• **TASK DESCRIPTION**
Your task is to return the span of lines beginning at the one with "Pause the live video playback" and ending at the last line of the data, exactly as it stands.

Stored records
---------------

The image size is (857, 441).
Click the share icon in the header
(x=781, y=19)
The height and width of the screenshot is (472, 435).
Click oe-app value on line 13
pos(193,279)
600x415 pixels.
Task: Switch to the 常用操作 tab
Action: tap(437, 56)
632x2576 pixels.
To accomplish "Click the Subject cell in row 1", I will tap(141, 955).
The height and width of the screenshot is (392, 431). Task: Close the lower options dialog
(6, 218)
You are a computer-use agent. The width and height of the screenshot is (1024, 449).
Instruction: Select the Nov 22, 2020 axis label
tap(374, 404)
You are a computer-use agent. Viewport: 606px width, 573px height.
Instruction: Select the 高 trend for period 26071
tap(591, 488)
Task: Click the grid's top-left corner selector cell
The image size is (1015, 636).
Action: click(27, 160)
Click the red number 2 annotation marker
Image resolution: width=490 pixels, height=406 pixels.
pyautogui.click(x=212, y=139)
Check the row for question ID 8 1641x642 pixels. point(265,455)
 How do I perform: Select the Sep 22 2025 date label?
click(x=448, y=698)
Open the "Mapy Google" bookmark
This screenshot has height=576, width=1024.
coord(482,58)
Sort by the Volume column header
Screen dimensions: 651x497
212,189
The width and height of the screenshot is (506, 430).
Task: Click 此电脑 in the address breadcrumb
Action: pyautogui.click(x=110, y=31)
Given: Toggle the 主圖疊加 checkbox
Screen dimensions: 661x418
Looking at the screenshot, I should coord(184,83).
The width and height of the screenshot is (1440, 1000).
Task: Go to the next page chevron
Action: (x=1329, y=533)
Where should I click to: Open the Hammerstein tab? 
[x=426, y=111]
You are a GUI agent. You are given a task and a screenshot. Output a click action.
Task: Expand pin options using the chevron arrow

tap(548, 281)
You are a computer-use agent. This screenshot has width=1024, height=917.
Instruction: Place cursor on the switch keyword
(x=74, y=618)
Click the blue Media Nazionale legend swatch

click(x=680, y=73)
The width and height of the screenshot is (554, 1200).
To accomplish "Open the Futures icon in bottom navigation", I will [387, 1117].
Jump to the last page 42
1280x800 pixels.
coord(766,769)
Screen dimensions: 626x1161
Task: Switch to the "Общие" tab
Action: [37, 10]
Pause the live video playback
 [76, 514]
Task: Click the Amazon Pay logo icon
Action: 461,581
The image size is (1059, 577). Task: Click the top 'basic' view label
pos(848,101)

---------------

• **OUTPUT BELOW**
Pause the live video playback
 [76, 514]
Task: Click the Amazon Pay logo icon
Action: 461,581
The image size is (1059, 577). Task: Click the top 'basic' view label
pos(848,101)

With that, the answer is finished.